I quickly went to work explaining to him why I had a tie on and that not everyone shares his extreme distaste.

“How could anyone like the feeling of that button pushing against your throat? It’s bad enough having to keep my shirt tucked in all day,” he said.

A unique aspect of having a major talker as a son is being prepared for him to say anything at any time. That’s why there are times when steering him away from objects or people that might provoke an immature response are necessary.

A couple weeks ago, while standing in line for a water slide at Great Wolf Lodge, which provides a big slice of Americana, we happen to be in front of a family that clearly had some skin issues, and I was doing my best to prevent Beckett from seeing them. Knowing he has no filter at this point in his life and that he would immediately start asking questions, which may or may not be hurtful or embarrassing for the family, I went about distracting him with all my might. Thanks to lots of games and questions, I was able to keep them out of his field of vision.

That was until he was getting ready to get on the raft to go down the slide. I made the mistake of letting my guard down. He looked back at the lifeguard to ask him if he could blow his whistle and saw the family, saying, “Hey, hey, what’s the matter with your …” I cut him off immediately, putting my hand over his mouth, placing him on the raft and down we went.
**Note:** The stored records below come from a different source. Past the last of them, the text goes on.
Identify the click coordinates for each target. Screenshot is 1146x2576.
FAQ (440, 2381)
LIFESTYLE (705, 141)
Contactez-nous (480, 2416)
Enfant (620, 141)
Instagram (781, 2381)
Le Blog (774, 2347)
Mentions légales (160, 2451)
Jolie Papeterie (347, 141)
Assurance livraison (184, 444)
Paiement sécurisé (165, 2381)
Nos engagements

Later, I was not as fortunate while walking with him around the water park. We were walking with a bunch of people, including a man sporting an unusual amount of hair on his body. I was hoping he would be distracted by all that was going on around him and not even notice.

A couple minutes later, while standing in another line, he tried in his best whisper, which is more like a mild roar, to make a point. “Did you see that guy, Daddy? That man had a lot more chest hair than you, he had way too much,” he said.

We looked around and, of course, the man was right behind us.

“See look there he is,” said my non-whispering son, pointing up to the furry one.